*Work instruction*
Look through the records below, count the lines with the word "Given", and reply with only the number.
+++ Extracted information +++
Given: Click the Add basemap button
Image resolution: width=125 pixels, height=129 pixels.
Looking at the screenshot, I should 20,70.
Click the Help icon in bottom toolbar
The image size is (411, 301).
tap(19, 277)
+++
+++ Extracted information +++
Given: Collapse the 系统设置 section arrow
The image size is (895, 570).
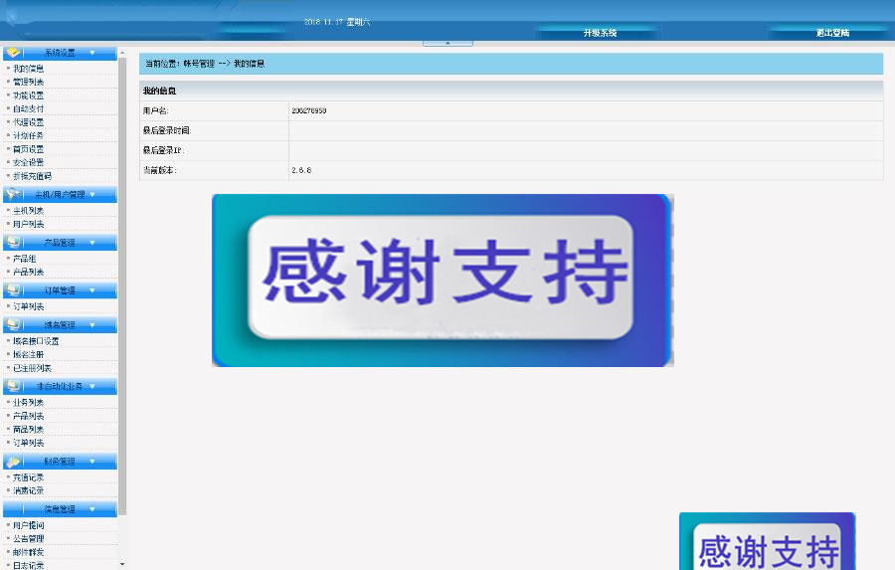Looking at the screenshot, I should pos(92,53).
+++
*Written solution*
2